Bir soğuk, bir garip, bir mavi sızı
Alev alev sardı her tarafımı,
Artık inan bana muhacir kızı.
Şiirin kıta başlarındaki harfler ve şiirin dizeleri aslında her şeyi
anlatıyordu; ancak ne Sezai Karakoç konuştu bu aşkla ilgili bugüne kadar, ne de
Muazzez Akkaya. Muazzez Akkaya, hem şairin kendisine olan tutkulu aşkından hem
şiirin kendisine yazıldığından haberdardı. Ama görmezden ve duymazdan geldi
nedense... Karakoç da kimseye bir şey söylemeden aşkını dizelere nakşetmekle
yetindi, hiç evlenmedi! Muazzez Akkaya üniversite yıllarında sevdiği başka
biriyle evlenip mutlu bir yuva kurdu. Ve böyle geçti yıllar, tıpkı şiirin
dizelerindeki gibi...
Zaman çabuk çabuk geçiyor Monna;
Saat on ikidir, söndü lambalar.
Uyu da turnalar gelsin rüyana,
Bakma tuhaf tuhaf göğe bu kadar;
Zaman çabuk çabuk geçiyor Monna
Yıllar sonra bugün 82 yaşındaki Muazzez Giray (Akkaya), bir banka reklamında
ortaya çıktı. İstanbul Fenerbahçe’de yaşayan Muazzez Akkaya, Monna Rosa
şiirinin kendisine yazıldığını bildiğini itiraf etti. Akkaya, Karakoç’un
şiirinden birkaç arkadaşı dışında kimseye bahsetmemiş, onlara bu sırrı kimseye
söylememeleri için iyice tembihte bulunmuş. Akkaya, birkaç yıl önce bir
gazetede bu şiirin kendisine yazıldığının ortaya çıkması üzerine yine
konuşmamayı yeğledi.
Muazzez Akkaya (Giray), Garanti Bankası’nın
reklamında oynuyor.
AKKAYA SESSİZLİĞİNİ HABERTÜRK'E BOZDU
MUAZZEZ AKKAYA (GİRAY): Aslında
bu konuda hiç konuşmak istemiyorum, ama madem aradınız; o reklam filminde benim
oynadığımı fark ettiniz onun hatırına birkaç cümle konuşayım. Gençliğin verdiği
heyecanla yaşanmış bir tutkuydu, benim için de gençlikte kalmış bir hatıra.

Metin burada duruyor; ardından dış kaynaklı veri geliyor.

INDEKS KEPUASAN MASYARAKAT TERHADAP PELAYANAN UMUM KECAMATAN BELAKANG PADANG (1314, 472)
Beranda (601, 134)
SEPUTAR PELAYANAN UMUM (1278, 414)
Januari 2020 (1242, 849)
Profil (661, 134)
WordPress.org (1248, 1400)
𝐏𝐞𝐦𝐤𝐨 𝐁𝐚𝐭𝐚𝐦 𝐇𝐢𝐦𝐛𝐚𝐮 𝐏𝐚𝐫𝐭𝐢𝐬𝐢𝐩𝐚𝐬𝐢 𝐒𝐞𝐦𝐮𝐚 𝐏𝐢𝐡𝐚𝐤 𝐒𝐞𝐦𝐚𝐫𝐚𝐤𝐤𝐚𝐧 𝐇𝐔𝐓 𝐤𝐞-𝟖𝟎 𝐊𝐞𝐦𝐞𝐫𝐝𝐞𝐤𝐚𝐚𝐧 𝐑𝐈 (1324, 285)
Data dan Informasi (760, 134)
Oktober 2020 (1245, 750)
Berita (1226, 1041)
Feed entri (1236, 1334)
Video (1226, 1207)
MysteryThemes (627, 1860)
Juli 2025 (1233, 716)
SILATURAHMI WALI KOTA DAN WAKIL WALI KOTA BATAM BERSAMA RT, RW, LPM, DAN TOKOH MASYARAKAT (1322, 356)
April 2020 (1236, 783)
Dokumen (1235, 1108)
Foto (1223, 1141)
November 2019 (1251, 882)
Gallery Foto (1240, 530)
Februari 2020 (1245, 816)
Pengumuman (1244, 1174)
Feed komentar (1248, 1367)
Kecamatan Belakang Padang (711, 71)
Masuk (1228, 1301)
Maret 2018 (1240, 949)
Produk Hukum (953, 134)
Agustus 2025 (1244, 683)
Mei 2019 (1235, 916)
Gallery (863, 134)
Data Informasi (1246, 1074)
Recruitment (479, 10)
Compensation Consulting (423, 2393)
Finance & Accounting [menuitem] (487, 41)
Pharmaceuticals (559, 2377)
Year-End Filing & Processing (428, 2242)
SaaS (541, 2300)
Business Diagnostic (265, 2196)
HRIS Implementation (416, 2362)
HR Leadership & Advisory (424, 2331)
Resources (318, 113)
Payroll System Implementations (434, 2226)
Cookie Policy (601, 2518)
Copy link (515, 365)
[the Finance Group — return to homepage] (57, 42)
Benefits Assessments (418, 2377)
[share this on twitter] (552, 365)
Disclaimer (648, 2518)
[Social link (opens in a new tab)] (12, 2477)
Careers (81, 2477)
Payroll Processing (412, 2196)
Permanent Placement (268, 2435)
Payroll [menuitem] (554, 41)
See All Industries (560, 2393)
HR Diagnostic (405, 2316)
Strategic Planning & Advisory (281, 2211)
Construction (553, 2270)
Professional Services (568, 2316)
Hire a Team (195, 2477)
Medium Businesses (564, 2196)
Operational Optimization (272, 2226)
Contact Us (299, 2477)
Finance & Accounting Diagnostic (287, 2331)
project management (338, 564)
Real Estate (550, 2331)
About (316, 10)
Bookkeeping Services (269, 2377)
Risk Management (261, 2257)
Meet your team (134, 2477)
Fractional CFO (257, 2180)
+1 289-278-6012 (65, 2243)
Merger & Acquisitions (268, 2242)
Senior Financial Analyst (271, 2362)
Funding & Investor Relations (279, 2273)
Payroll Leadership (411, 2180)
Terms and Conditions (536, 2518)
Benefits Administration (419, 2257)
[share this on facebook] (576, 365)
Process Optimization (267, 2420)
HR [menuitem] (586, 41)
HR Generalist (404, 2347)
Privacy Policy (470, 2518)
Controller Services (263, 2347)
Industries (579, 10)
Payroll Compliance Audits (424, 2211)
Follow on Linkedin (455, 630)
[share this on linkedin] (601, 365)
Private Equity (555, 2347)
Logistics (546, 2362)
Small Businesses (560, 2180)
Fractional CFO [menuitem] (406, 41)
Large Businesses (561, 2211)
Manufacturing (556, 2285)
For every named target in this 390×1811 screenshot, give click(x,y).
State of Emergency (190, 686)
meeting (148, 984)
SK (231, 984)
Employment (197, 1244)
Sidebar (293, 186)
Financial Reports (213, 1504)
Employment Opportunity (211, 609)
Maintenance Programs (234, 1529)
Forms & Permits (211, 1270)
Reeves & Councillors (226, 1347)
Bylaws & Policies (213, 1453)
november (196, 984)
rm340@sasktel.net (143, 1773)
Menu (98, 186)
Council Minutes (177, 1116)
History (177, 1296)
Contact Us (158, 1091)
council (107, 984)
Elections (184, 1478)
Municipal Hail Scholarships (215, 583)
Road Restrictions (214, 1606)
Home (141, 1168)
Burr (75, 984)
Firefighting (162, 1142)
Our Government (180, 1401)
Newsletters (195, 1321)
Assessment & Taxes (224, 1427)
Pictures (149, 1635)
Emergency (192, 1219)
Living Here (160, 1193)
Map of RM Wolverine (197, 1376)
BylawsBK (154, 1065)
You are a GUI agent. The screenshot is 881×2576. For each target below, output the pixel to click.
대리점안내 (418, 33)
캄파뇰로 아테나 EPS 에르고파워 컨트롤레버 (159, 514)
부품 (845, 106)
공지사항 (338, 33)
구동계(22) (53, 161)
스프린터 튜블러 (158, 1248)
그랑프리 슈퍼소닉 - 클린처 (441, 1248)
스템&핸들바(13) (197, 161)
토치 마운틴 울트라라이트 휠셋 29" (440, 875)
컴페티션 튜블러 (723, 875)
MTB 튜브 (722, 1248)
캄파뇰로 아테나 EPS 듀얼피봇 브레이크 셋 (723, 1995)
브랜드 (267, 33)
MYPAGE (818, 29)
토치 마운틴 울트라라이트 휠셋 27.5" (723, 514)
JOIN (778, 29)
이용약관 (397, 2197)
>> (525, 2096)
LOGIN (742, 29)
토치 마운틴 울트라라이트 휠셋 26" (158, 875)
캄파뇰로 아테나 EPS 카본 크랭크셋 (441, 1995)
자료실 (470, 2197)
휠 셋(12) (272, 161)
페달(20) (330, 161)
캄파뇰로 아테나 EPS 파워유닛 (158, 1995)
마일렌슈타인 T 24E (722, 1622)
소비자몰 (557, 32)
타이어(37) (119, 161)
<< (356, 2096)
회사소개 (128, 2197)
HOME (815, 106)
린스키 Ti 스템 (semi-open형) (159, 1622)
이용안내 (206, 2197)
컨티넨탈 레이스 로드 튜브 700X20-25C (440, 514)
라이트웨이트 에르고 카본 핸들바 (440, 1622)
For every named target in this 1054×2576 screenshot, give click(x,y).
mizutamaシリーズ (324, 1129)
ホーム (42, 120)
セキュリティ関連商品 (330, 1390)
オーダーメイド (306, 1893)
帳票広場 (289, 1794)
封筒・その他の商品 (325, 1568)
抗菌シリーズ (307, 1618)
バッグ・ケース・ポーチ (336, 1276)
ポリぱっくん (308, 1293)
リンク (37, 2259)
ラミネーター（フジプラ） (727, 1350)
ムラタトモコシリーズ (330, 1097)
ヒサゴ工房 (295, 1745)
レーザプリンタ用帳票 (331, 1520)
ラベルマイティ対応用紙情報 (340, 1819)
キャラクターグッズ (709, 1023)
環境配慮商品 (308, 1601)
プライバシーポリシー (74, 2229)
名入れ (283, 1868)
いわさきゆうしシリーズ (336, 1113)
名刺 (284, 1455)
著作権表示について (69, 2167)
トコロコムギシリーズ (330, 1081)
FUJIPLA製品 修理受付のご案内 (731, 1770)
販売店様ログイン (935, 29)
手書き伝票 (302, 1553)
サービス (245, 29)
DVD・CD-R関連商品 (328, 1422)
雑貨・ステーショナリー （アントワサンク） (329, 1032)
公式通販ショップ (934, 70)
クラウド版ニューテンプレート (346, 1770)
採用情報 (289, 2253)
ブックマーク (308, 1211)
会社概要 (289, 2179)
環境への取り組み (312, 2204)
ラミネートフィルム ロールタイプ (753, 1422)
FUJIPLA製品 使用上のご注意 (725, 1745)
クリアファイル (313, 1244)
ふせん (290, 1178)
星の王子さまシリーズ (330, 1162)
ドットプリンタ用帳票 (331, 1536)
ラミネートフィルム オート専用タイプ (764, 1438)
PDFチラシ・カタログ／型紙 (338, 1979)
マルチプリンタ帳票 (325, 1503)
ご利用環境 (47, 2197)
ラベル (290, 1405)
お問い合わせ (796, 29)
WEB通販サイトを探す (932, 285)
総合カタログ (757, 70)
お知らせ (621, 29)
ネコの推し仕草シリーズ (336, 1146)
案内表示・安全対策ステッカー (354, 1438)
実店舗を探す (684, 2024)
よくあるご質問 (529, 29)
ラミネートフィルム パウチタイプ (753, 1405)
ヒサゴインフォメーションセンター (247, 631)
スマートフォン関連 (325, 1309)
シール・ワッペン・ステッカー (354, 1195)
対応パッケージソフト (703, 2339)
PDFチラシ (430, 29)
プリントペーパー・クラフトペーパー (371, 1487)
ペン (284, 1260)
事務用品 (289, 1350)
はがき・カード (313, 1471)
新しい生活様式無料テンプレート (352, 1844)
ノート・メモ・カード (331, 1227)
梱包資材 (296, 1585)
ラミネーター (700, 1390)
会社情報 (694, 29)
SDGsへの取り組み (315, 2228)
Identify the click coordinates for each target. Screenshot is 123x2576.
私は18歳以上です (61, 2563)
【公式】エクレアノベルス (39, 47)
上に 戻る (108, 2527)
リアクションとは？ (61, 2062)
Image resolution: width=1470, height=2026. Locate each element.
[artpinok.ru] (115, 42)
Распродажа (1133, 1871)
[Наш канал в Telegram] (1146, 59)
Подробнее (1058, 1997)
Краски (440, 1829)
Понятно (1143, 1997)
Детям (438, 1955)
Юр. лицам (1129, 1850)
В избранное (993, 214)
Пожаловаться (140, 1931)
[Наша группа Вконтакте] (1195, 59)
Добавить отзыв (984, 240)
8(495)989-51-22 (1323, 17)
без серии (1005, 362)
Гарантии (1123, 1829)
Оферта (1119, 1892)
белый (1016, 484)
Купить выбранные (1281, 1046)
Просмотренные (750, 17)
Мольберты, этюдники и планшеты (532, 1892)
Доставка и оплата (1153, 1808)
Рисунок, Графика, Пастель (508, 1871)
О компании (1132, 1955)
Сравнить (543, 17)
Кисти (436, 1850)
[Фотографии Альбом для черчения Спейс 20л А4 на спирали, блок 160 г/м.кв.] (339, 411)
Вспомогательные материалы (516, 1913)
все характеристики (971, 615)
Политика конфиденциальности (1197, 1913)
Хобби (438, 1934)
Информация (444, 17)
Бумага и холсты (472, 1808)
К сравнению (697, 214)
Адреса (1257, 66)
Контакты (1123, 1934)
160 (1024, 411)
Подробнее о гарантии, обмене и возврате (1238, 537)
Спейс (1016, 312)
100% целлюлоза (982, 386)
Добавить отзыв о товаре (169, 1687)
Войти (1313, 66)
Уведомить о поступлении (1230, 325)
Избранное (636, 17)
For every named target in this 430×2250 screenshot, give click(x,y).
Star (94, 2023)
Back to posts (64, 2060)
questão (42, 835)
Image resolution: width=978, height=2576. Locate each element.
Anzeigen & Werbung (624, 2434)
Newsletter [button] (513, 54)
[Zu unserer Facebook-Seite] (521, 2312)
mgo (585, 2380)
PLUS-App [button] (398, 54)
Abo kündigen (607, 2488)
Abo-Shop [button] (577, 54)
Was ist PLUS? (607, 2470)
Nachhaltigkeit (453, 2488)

Sezai Karakoç, büyük bir şair! Bu tutkusu devam ediyor mu bilmiyorum, benim
için tarihe mal olmuş bir aşk, bir şiir ve hep böyle de kalacak. Ben okuldan
sonra mutlu bir evlilik geçirdim. O döneme ait fotoğrafların çoğunu imha ettim,
keşke saklasaydım diyorum bazen. Kendisiyle hiç görüşmedim, 15 yıl önce bir
arkadaşım görüşmüş, onun aracılığıyla haber aldım. Kendisine, bana olan
sevdasına, aşkına hep saygı duydum. Okul yıllarında da bana olan ilgisini fark
etmiştim; bu şiiri yazdığını da biliyordum ama ben aynı yakınlığı duymamıştım.
Belki bir yerde karşılaşırsak bir merhaba derim. Allah hepimize uzun ömür
versin.
ŞAİR KARAKOÇ, ÖDÜL ALMAYA
GİTMEMİŞTİ
Sezai Karakoç 1933 yılında
Diyarbakır Ergani’de doğdu. Ankara Üniversitesi Siyasal Bilgiler Fakültesi’nde
Cemal Süreya ve Ece Ayhan okul arkadaşlarıydı. İkinci Yeni şiirinin kurucuları
arasında gösteriliyor. Eleştirmenlerce Monna Rosa şiiri Türkçe yazılmış en iyi
aşk şiirlerinden biri olarak gösteriliyor. 2007 yılında Kültür Bakanlığı Büyük
Ödülü kendisine verildiğinde, “Maddi ödülün takdiri size ait, ödül plaketini
postayla gönderebilirsiniz” diyerek ödülü almaya gitmedi. 70’e yakın eser
kaleme aldı.
İşte o reklam filmi
17.02.2013 Habertürk Gazetesi
Hiç yorum yok:
Yorum Gönder
Yorumunuz alınmıştır. Teşekür ederiz..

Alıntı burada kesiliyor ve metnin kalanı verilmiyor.